In discovering a richer Christianity I have been able to identify an ache that had always been in my soul — it was the ache for mystery. Mystery is at the heart of reality. Ask any quantum physicist! Newtonian physics sought to explain everything, but post Einstein physics has learned to bow in chastened reverence before the altar of mystery. And Christians should have at least as much reverence for mystery as quantum physicists! Christianity is a sacred mystery. The Apostle Paul loves to speak of the mysterion — he uses that rich word twenty-one times in his letters. Christianity is a confession, not an explanation. We will attempt to explain what we legitimately can, but we will always confess more than we can explain. I fully confess God is Father, Son, and Holy Spirit, even though I cannot fully explain the Trinity. I fully confess the resurrection of Jesus Christ, even though I cannot fully explain what it means that the Son of God has inaugurated a world beyond the realm of death. Room for mystery is necessary for orthodox theology. Mystery is good for theology. And mystery is good for the soul.

Freed from the shackles of scientific positivism, the postmodern soul not only accepts the presence of mystery, it craves it. In the nineteenth century what passed for mystery was a Sherlock Holmes adventure — which is to say, there was no mystery at all, just a problem to be solved. Elementary, my dear Watson. When I was a kid there were those lousy Scooby-Doo Mystery cartoons. Again, no mystery…just a guy in a mask…every time. But that is not reality, scientific or otherwise. Ask Nils Bohr about God playing dice or Werner Heisenberg about the impossibility of certainty or Erwin Schrödinger about his cat, and these imminent physicists will tell you the universe is full of mystery. During my lifetime mystery has made a comeback in pop culture. We’ve gone from Sherlock Holmes and Scooby-Doo to The X-files and Lost…and discovered that mystery is good for the soul. Mystery is not a problem to be solved, mystery is an aspect of being to be honored. If we want to eliminate all mystery, we will do bad science, as nearly all quantum physicists will now tell you. And if we want to eliminate all mystery we will do bad theology and produce an inferior Christianity.
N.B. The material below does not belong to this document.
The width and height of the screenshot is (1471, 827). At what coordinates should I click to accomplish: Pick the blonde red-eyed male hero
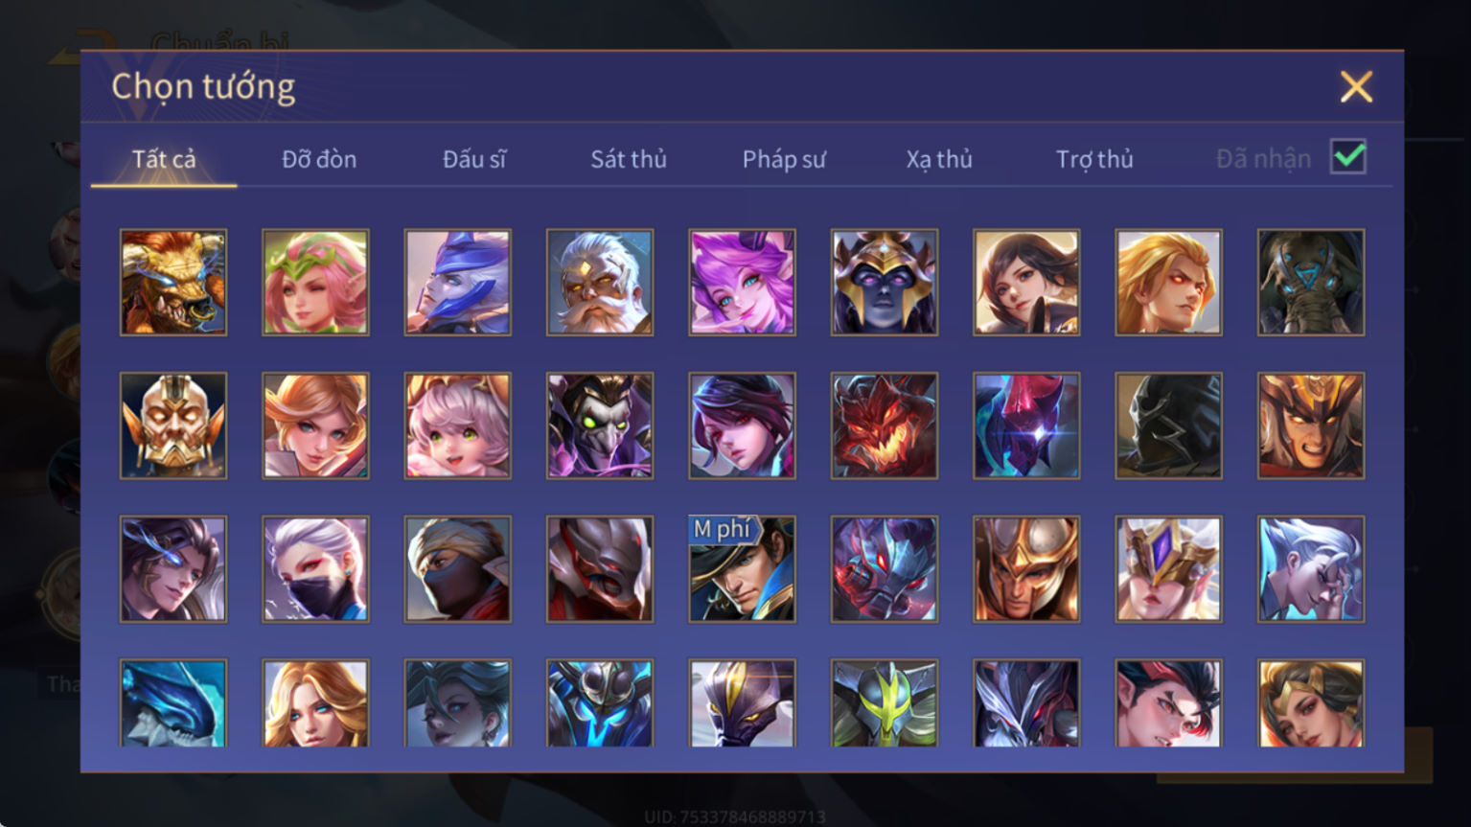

Taking its cues from the scientism of a bygone era, Western Christianity has tried for too long to make the gospel a kind of scientific formula — a science of Biblical facts, atonement theories, and sinner’s prayers — when it’s more like a song, a symphony, a poem, a painting, and, yes, a mystery. The Industrial Revolution of the nineteenth saw the artisan replaced with conveyer-belted, smoke-belching factories. Things would no longer be handcrafted, they would now be mass-produced. And Christianity followed suit. The revivalism of the nineteenth and twentieth centuries sought to “industrialize” evangelism. While Henry Ford was mass-producing cars, Billy Sunday was mass-producing converts. Except it doesn’t work that way. Listen to what Jesus says to Nicodemus about being born of the Spirit—

“So don’t be surprised when I say, ‘You must be born again.’ The wind blows where it wants. Just as you can hear the wind but can’t tell where it comes from or where it is going, so you can’t explain how people are born of the Spirit.” -John 3:7–8 (NLT)

Jesus says we can’t explain how people are born of the Spirit. The irony is, we’ve done just opposite — we’ve completely explained how people are born again! We know the five points, the four laws, and the three steps. There is no mystery. Here, accept this atonement theory, pray this manufactured prayer, and — presto! — you’re born again. No mystery to it. Just a cheap, formulaic, mass-produced, one-size-fits-all conversion. No wonder ninety percent of these “conversions” turn out to be defective. The Spirit of God is an artisan, not an industrialist. Meditation on the sacred mysteries revealed and confessed in the Christian faith is the alternative for the know-it-all fundamentalism that is about as satisfying to the soul as a Scooby-Doo cartoon. The Spirit blows where it wants, and you can’t tell where it comes from or where it is going. All hail the Sacred Mystery!